▸ **Provided passage**:
- - - - -

GCC roundup column written by you!

  1. What are you reading (name and author and/or link if it’s on the web)?

  2. Would you recommend it?

  3. What do you like or find interesting about it?


Enjoy!

My Year Abroad

I am currently reading My Year Abroad by Chang-Rae Lee. If you are familiar with some of his other novels, On Such A Full Sea or Aloft, you will appreciate how he transports you into the world of his characters while illuminating deeper emotional truths about our society and its effects on us as individuals. He is such a master writer and one of my favorite authors, so I am savoring this reading.

Here's a link to the NY Times Book Review

Caryn Panec
Noncredit Business/Life Skills

Apeirogon, The Rosie Effect, and To Be a Man

Apeirogon by Colum McCann

It is a very interesting and engaging novel of the Israeli and Palestinian experiences. The personal view of characters in the novel gives an understanding.

An apeirogon is a generalized polygon with a countably infinite number of sides. One could say there are infinite ways of examining the Israeli Palestinian conflict to foster understanding and infinite points of view. The two major characters, a Jew and a Palestinian, both lose their daughters to senseless violence and join together to work towards peace by telling their stories all over the world. They become very good friends, almost brothers, working and traveling together. Using these fathers is a good way to discuss complicated situation. Though it is fiction, it is based on real people.

- - - - -

▸ **Collected data**:
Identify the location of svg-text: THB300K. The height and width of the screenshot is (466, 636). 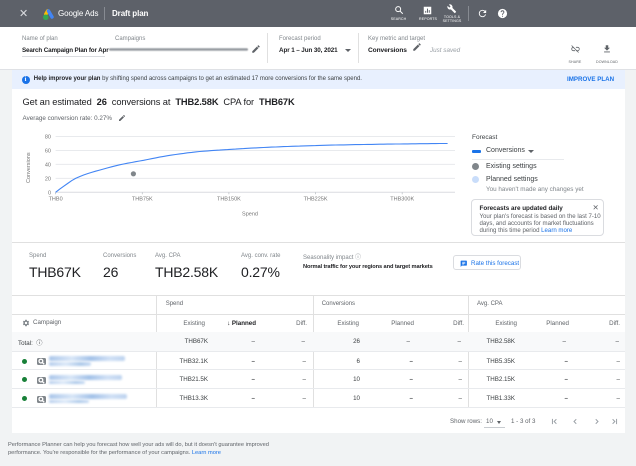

- - - - -

▸ **Your task**: Could you carry the GCC reading roundup column forward, picking up right after its final sentence? The material was drawn from a separate source.

▸ **Answer to the problem**:
This is too simple a description of the book in which birds are a leitmotif and that is steeped in the cultures, histories, and literatures of the two sides. The book has 1001 chapters, all short and some with no words at all. The author is Irish, living in New York, so there's no sides taken by the author.

The Rosie Effect by Graeme Simsion

This is a light and joyful book. It's a great read if you need a break from everything going on right now, but it's the second book of a trilogy, and I think you really have to read the first one, The Rosie Project, to understand everything in The Rosie Effect. This novel is definitely as quick a read as the first one, so catching up is easy. If you like the first one as much as I did, you'll probably want to read the rest of the trilogy.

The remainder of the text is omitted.